The task =
When you find the word "agent" in a line of the entries, please copy the whole line.
*** Dataset records Section Begins ***
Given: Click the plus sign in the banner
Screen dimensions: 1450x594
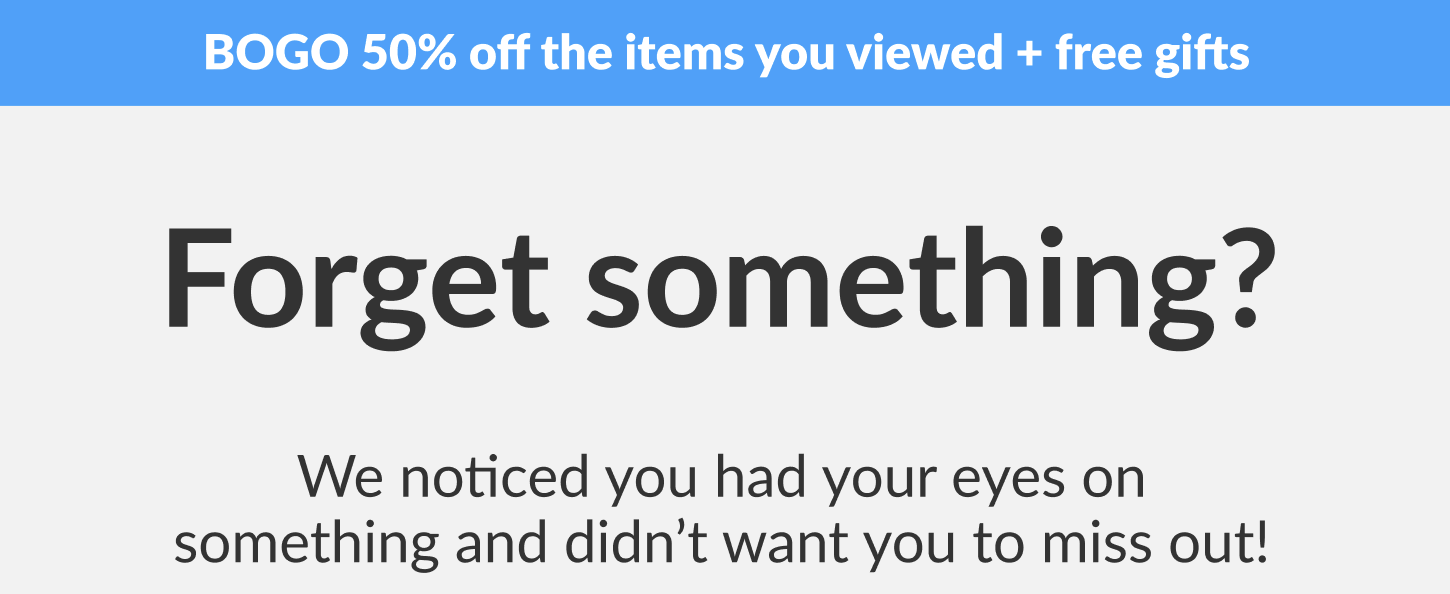Looking at the screenshot, I should (x=1028, y=53).
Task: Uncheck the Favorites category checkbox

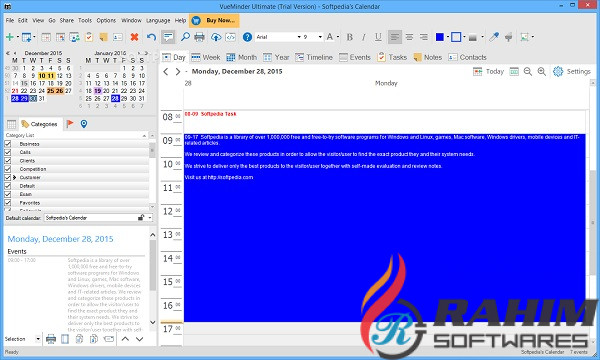Action: click(x=8, y=202)
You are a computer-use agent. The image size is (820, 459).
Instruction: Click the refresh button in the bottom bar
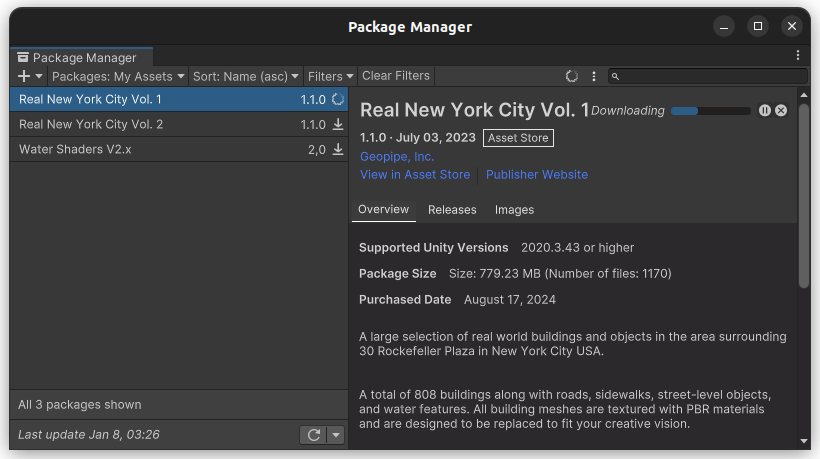click(314, 435)
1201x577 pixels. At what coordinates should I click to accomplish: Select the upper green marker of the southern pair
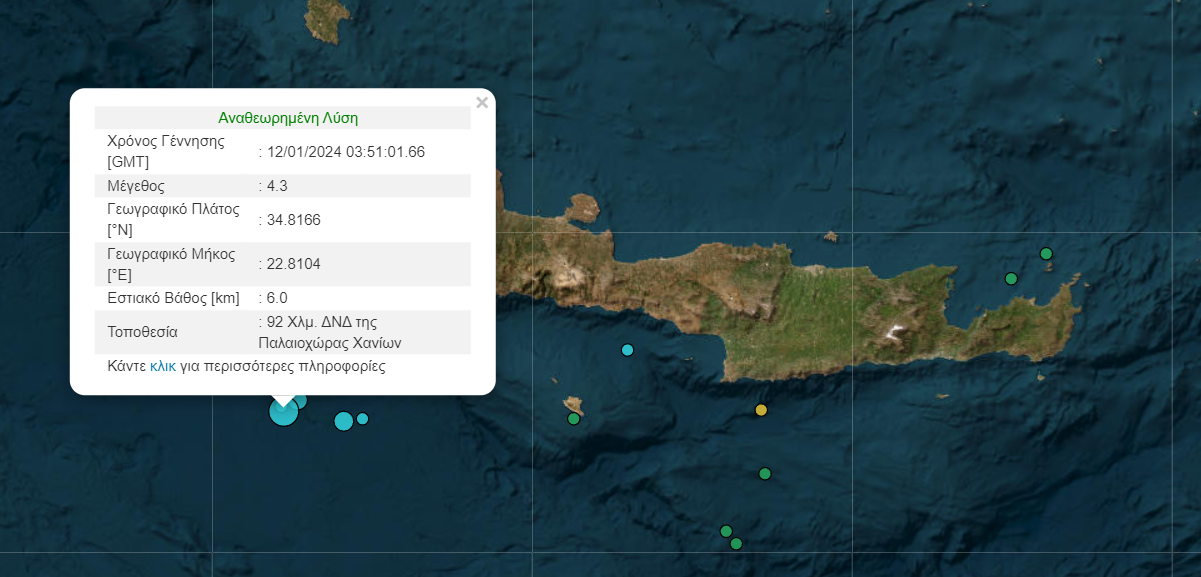(726, 531)

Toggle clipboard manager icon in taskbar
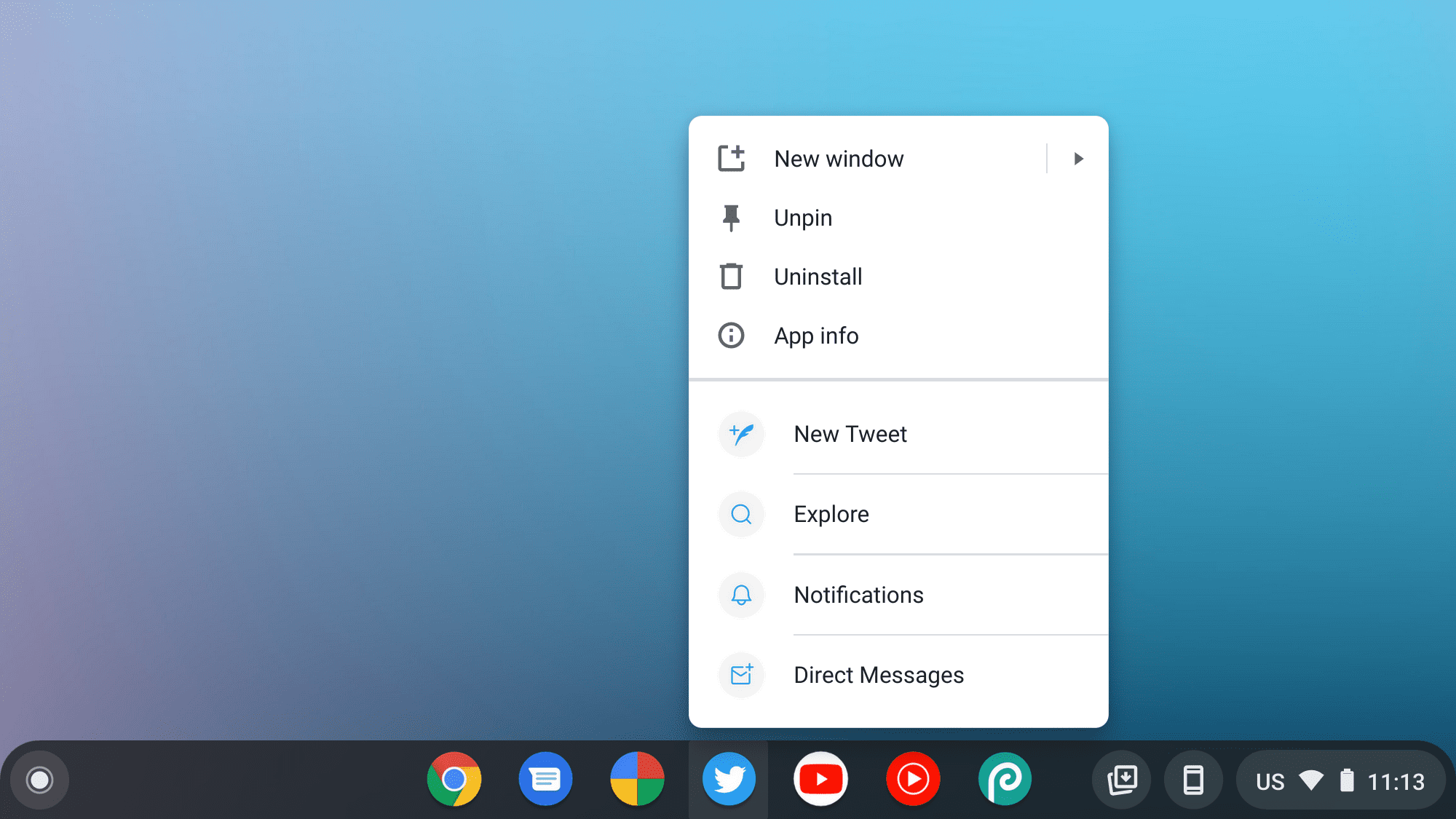pyautogui.click(x=1121, y=779)
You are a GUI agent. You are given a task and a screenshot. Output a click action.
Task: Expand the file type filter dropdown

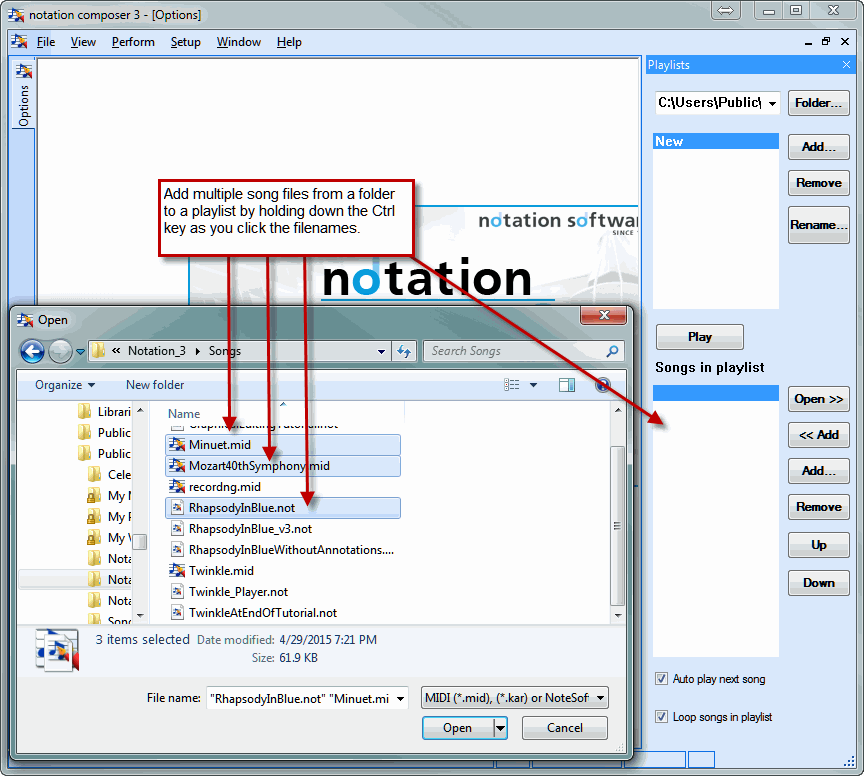pos(600,698)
*** Dataset records Section Ends ***
Task response =
You are a computer-use agent. The image size is (820, 459).
You are a GUI agent. You are given a task and a screenshot. Output a click action.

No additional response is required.